Behavior

How pybenchx runs, measures, and keeps noise in check.

Profiles

Profiles define repeat counts, warmup passes, and the calibration budget per variant.

profile	repeat	warmup	calibration	best for
smoke	3	0	off	quick iteration during development
thorough	30	2	~1 s/variant	pre-merge validation, CI checks

Use --profile smoke while exploring; switch to --profile thorough (or a custom JSON profile) when you want stable numbers.

Profiles live in pybench/profiles.py; they are simple dataclasses, so shipping a new profile boils down to adding a JSON file with the same fields.

calibrate_n runs the benchmark in small bursts, growing n exponentially until the target budget is met. A refinement step probes ±20% to avoid overshooting.
Context mode calls the benchmark once to detect whether BenchContext.start()/end() is used; if not, pybenchx reverts to whole-function timing.
Warmups run before sampling (unless disabled with --no-warmup) to warm caches and JITs.
Each repeat wraps the tight loop with perf_counter_ns (or perf_counter as a fallback) for precise timings.
Raw samples feed percentile calculations (p50/p75/p95/p99) via linear interpolation.

Clock – monotonic, high-resolution (perf_counter_ns on Python ≥3.7).
GC – the runner performs gc.collect() before measurements and may freeze GC during timed sections (Python ≥3.11) to reduce pauses.
Environment – colors only print on TTY; use --no-color in CI logs.
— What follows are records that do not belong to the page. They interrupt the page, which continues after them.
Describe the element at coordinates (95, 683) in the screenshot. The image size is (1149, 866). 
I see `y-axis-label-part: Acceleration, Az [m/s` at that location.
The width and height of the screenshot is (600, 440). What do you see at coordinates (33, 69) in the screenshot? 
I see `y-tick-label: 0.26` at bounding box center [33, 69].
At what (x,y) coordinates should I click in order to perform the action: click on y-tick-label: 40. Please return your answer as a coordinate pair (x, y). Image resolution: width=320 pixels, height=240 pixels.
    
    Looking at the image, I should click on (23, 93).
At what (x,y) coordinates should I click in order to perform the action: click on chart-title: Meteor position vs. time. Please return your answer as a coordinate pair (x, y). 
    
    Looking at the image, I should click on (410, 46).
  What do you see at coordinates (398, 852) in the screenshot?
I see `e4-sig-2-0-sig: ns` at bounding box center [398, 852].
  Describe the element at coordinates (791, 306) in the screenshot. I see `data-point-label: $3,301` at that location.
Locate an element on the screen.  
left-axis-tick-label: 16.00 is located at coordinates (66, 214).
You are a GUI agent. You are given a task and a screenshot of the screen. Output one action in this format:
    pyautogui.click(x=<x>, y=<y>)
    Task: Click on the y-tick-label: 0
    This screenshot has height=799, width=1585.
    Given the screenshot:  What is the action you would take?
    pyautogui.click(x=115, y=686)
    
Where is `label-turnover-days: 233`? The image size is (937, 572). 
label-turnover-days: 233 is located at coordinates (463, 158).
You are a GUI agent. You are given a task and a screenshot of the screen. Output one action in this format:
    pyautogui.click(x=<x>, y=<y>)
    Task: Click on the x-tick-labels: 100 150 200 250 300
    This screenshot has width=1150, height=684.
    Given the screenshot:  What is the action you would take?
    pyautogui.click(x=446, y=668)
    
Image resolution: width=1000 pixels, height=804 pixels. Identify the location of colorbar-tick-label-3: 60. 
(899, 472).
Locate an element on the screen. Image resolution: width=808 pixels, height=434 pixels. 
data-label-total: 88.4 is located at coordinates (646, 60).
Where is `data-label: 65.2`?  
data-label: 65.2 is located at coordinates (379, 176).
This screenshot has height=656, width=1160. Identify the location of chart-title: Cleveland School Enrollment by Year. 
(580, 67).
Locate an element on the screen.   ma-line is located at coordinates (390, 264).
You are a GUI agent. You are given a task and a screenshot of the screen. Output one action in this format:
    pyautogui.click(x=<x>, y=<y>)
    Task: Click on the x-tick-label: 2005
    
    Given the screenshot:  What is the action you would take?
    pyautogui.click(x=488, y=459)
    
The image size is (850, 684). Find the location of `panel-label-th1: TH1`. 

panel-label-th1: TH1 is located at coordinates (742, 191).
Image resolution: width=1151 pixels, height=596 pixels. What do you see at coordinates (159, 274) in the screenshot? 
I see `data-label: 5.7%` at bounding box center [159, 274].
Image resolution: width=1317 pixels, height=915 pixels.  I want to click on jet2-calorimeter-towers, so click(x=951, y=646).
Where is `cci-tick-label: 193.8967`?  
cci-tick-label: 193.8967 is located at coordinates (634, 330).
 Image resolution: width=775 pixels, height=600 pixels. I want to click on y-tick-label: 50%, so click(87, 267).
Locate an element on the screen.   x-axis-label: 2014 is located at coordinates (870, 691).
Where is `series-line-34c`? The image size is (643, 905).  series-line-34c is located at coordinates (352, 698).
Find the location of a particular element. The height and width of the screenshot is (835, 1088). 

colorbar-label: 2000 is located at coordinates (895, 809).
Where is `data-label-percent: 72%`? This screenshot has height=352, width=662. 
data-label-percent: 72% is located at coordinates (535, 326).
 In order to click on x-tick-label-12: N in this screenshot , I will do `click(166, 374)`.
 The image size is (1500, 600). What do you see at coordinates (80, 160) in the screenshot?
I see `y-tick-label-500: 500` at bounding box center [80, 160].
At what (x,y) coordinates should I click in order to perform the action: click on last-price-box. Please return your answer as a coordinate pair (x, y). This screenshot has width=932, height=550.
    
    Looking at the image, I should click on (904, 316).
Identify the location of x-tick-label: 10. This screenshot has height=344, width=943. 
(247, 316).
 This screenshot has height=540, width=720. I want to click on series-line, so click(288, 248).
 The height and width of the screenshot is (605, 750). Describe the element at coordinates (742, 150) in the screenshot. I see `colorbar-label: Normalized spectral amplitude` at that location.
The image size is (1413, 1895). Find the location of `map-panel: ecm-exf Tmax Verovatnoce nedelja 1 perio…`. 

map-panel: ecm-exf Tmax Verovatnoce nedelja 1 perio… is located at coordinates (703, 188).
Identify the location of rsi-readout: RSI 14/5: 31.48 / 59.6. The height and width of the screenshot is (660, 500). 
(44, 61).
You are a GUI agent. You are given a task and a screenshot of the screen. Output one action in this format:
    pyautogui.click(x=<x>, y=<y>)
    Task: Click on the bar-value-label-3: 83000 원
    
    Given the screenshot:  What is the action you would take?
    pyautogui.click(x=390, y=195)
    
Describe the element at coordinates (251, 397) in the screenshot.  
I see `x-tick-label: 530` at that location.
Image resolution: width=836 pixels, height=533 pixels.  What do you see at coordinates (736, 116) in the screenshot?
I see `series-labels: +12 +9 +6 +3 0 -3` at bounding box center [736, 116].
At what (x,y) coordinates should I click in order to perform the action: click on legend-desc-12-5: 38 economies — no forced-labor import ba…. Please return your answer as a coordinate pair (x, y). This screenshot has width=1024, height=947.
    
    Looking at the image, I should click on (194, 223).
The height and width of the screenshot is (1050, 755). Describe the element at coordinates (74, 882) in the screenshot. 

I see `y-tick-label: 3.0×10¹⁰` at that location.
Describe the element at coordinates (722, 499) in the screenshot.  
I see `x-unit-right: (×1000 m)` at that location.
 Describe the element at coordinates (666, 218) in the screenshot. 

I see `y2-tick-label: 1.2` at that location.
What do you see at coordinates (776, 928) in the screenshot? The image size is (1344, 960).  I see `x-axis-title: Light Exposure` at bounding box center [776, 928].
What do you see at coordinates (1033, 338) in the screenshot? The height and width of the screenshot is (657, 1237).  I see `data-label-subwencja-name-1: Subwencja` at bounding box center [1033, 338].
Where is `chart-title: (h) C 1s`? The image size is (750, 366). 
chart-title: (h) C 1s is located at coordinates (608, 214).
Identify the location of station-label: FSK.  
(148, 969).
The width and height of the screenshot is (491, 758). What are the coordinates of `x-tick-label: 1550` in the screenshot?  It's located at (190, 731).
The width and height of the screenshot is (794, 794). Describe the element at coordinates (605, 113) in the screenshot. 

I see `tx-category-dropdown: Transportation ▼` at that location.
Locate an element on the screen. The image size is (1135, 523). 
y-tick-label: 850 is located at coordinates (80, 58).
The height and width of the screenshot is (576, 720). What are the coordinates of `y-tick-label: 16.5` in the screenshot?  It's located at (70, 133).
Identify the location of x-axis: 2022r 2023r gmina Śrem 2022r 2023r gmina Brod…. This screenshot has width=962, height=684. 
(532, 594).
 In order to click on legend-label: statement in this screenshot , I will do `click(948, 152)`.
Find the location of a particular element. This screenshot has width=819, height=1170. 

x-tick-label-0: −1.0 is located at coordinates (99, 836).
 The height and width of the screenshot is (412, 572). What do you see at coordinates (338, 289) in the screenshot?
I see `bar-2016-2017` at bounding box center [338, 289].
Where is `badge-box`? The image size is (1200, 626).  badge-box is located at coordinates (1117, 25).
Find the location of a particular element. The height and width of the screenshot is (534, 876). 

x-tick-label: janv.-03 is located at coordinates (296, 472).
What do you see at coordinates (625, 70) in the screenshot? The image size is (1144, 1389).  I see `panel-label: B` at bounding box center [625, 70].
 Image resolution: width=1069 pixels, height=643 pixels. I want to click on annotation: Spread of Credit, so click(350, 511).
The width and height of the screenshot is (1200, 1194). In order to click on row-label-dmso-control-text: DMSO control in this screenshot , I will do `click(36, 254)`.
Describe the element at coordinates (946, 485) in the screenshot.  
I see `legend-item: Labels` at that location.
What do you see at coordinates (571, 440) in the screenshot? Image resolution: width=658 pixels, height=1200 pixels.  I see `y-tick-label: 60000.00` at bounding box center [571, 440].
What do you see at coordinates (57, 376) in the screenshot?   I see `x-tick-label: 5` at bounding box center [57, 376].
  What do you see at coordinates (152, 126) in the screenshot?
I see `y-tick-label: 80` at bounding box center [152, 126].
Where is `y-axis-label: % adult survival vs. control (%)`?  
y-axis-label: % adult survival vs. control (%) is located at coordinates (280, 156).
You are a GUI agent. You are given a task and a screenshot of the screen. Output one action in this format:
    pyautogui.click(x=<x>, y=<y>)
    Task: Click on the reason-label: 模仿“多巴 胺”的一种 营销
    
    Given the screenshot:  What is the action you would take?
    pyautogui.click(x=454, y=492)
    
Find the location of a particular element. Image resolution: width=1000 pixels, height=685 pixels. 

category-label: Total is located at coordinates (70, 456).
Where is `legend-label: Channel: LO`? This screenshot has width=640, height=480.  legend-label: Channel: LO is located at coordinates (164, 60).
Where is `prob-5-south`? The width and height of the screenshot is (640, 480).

The CLI also respects PYBENCH_DISABLE_GC when you want to opt out of GC tweaks entirely.
Noise hints – the table highlights outliers (p99 vs mean) so you can spot unstable cases quickly.

Exceptions inside benchmarks bubble up with context; failing cases never poison other variants.
--fail-fast stops the run on the first error.
--fail-on mean:7%,p99:12% applies thresholds during comparisons and exits non-zero when budgets are exceeded—ideal for CI.

The CLI table groups benchmarks by group and annotates baselines with a star (★).
≈ same shows up when the relative mean differs by ≤1% and the statistical test agrees.
All reporters consume the same Run object; adding a format is as easy as implementing a new reporter class.